▸ **Selected excerpt**
# # # # # # #

Monarch Highlights Need to Build UNRWA's Capacity

07 December 2009

Monarch 7 December 2009

By Omar Obeidat, Jordan Times

AMMAN –– His Majesty King Abdullah on Sunday underlined the significance of UNRWA‘s work and the need to improve its capabilities so that it can continue to provide humanitarian services for Palestinian refugees.

The meeting came at the same time as the agency said it needs $49 million to improve its services in refugee camps in Jordan.

Mahi Abdul Latif, the agency‘s senior external relations adviser, told The Jordan Times that this money, which is not part of the relief agency’s general budget, would be used to rehabilitate shelters, build extra classrooms in schools and upgrade medical centres.

In a meeting with the agency‘s outgoing Commissioner General Karen AbuZayd, King Abdullah acknowledged the work she has done to help alleviate the suffering of Palestinians, particularly in the Gaza Strip, the Jordan News Agency, Petra, reported.

AbuZayd in turn commended the King‘s efforts to bring about peace in the region and Jordan‘s continuous support for the agency‘s programmes and services.

Over the past two weeks, the agency has held meetings with Arab ambassadors in Amman and envoys of European countries to brief them on the projects to improve services in 2010, she said.

“Without the financial support of donor countries, the agency will not be able to meet the increasing and basic needs of Palestinian refugees,” Abdul Latif noted.

Richard Cook, UNRWA‘s director of operations in Jordan, said the $49 million requested is the minimum the agency needs to improve its services and facilities over the years to come.

“We appealed to donor states and we can persuade them to gradually increase their donations to the agency, which is facing a severe funding shortage, in order to enhance the quality of services provided to refugees,” he added.

According to official figures, 42 per cent of all Palestinian refugees in UNRWA‘s five fields of operation are registered in Jordan, while the allocations for the agency‘s operations in the Kingdom stand at only 20 per cent of its total budget.

There are 13 Palestinian refugee camps in Jordan accommodating over 337,000 refugees, or 17 per cent of the 1.9 million refugees registered with UNRWA in the Kingdom.

The government‘s annual spending on the refugee camps stands at around $500 million, according to official figures.

UNRWA, which was established in 1949 to carry out direct relief and works programmes for Palestinian refugees following the 1948 Israeli occupation of Palestine, provides basic services including education, health, training, and relief and social services to over 4.6 million Palestinian refugees in Jordan, the Gaza Strip, the West Bank, Lebanon and Syria.

Earlier this year, King Abdullah bestowed the Istiqlal Medal of the First Order upon the agency in recognition of its 60 years of service to Palestinian refugees.

# # # # # # #

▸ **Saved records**
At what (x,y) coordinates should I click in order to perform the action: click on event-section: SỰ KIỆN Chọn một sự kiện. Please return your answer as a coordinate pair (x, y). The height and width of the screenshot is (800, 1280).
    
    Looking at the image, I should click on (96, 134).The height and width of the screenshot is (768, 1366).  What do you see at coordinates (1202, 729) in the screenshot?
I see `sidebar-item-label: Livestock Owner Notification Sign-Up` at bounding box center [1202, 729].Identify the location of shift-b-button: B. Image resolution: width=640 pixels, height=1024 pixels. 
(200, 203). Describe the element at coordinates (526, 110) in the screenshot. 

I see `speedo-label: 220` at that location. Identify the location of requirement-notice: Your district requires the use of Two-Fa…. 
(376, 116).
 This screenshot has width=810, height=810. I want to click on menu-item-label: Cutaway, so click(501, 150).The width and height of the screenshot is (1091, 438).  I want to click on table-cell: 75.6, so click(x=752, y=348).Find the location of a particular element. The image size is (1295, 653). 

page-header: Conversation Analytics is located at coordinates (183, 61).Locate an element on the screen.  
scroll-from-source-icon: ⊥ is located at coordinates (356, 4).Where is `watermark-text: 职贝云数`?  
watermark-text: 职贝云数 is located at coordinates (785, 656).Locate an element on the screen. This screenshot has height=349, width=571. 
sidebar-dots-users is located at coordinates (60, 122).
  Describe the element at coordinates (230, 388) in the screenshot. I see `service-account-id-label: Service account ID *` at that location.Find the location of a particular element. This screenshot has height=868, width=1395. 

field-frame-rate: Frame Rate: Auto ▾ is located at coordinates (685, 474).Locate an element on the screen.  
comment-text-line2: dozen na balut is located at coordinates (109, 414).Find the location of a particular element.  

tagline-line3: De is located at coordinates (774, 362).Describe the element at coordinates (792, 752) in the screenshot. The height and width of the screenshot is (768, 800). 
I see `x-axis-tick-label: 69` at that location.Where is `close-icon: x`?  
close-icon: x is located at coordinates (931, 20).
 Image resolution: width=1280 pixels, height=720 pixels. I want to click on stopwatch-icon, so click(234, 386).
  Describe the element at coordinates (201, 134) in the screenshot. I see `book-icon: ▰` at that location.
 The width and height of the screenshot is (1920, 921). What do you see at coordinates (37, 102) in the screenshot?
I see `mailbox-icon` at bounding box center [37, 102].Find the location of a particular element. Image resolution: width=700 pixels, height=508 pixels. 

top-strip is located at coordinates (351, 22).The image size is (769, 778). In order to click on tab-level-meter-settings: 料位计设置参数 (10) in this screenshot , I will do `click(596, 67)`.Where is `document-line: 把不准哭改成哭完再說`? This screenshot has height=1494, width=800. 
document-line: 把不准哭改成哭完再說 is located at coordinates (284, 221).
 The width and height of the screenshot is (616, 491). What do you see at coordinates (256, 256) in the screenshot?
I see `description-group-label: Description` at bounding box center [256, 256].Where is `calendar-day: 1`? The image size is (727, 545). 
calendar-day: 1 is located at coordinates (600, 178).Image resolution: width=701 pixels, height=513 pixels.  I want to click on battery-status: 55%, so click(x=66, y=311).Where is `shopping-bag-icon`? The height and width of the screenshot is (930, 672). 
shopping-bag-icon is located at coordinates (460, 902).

# # # # # # #

▸ **Tasks for this exercise**
a: According to the article on UNRWA, how much money does the agency need to improve its services in refugee camps in Jordan?
b: Name every place where, according to the article on UNRWA, the agency provides basic services to Palestinian refugees.
c: Reproduce word for word the part of the article on UNRWA that starts with "Richard Cook, UNRWA‘s" and ends with "its total budget.".
The rows play no part here.

▸ **Answers for the tasks**
a: $49 million

b: Jordan, the Gaza Strip, the West Bank, Lebanon and Syria

c:
Richard Cook, UNRWA‘s director of operations in Jordan, said the $49 million requested is the minimum the agency needs to improve its services and facilities over the years to come.

“We appealed to donor states and we can persuade them to gradually increase their donations to the agency, which is facing a severe funding shortage, in order to enhance the quality of services provided to refugees,” he added.

According to official figures, 42 per cent of all Palestinian refugees in UNRWA‘s five fields of operation are registered in Jordan, while the allocations for the agency‘s operations in the Kingdom stand at only 20 per cent of its total budget.